* Start Source text *

The problem for foreign central banks? They may not have a choice.
At the heart of the race to raise rates: defending the relative strength of domestic currencies, or what FX analysts are calling a "reverse currency war."
In a typical "currency war," central banks intervene to depreciate their domestic currencies to boost exports or encourage more direct investment from abroad.
The dynamic today is very different, with high inflation prompting central bank tightening. But a strong U.S. dollar is rocking foreign exchange markets, adding another layer of volatility to policymakers abroad.
Even the Bank of Japan is being tested on what it prioritizes more: FX stability or its dovish rate policy. The Japanese yen has fallen 16% year-to-date to as high as 136 against the U.S. dollar, a 24-year low.But raising rates may further entrench the decades-long streak of tepid growth that Japan can't snap.
The BOJ made itself clear after the Fed meeting last week, and did not waver on its commitment to its -0.1% policy rate. ING analysts said the "announcement firmly reiterated the message that tighter monetary policy is not on the cards despite currency weakness."

* End Source text *
* Start Data lines *

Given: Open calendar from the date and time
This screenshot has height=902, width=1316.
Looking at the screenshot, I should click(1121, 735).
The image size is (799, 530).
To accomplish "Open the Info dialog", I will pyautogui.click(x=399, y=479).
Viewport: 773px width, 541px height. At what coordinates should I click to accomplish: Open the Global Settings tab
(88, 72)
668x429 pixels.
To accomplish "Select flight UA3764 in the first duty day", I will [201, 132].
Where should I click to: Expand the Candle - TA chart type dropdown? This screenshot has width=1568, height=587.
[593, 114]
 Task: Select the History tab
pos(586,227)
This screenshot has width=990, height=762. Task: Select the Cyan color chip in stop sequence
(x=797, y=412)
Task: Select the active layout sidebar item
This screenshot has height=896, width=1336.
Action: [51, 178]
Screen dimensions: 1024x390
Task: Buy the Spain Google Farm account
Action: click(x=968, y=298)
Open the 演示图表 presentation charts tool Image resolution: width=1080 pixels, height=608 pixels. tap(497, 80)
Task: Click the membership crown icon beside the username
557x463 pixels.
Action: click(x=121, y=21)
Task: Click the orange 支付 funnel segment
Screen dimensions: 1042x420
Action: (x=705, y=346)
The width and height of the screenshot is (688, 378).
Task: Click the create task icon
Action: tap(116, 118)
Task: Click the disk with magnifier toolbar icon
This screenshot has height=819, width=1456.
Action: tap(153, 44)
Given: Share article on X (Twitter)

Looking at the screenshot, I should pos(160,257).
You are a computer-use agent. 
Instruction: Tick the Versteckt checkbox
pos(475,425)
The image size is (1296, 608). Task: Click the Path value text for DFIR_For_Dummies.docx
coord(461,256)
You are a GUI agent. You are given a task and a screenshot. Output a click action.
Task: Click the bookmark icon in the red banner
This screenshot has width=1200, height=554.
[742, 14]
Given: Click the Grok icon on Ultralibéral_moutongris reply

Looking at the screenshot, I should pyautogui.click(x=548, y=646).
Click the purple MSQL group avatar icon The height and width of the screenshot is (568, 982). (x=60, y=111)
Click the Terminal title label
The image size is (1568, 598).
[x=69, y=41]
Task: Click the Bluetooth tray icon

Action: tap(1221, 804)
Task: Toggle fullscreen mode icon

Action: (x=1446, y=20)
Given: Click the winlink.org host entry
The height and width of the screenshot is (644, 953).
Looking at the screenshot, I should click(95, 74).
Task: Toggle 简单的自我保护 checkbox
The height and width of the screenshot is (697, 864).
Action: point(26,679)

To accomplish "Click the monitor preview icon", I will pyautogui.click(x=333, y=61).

* End Data lines *

◆ **Tasks to complete**
A. Copy the central bank passage between "At the heart" and "Japan can't snap.", inclusive, switching "foreign exchange markets" to "currency markets".
B. Carry on writing the central bank passage from its last sentence.
The records have no connection to the central bank passage.

◆ **Expected answers**
A.
At the heart of the race to raise rates: defending the relative strength of domestic currencies, or what FX analysts are calling a "reverse currency war."
In a typical "currency war," central banks intervene to depreciate their domestic currencies to boost exports or encourage more direct investment from abroad.
The dynamic today is very different, with high inflation prompting central bank tightening. But a strong U.S. dollar is rocking currency markets, adding another layer of volatility to policymakers abroad.
Even the Bank of Japan is being tested on what it prioritizes more: FX stability or its dovish rate policy. The Japanese yen has fallen 16% year-to-date to as high as 136 against the U.S. dollar, a 24-year low.But raising rates may further entrench the decades-long streak of tepid growth that Japan can't snap.

B.
Japan, however, remains an outlier.
With inflation remaining a global phenomenon, particularly in Europe, the impulse from central bankers to match the Fed in raising rates is high.
Dimming growth prospects in Europe and Asia had already driven money into U.S. dollar-denominated assets. Now, a more aggressive path of rate hikes in the U.S. is making it even more attractive to park money at U.S. banks in U.S. dollars, instead of at foreign banks in foreign currencies — where deposit rates might be comparably lower.
The Fed is always quick to remind markets that its priority is the U.S. economy, not foreign exchange markets.
But as steward of the world’s reserve currency, what the Fed does will always have ripple effects. And in this case, those ripples are being amplified around the world.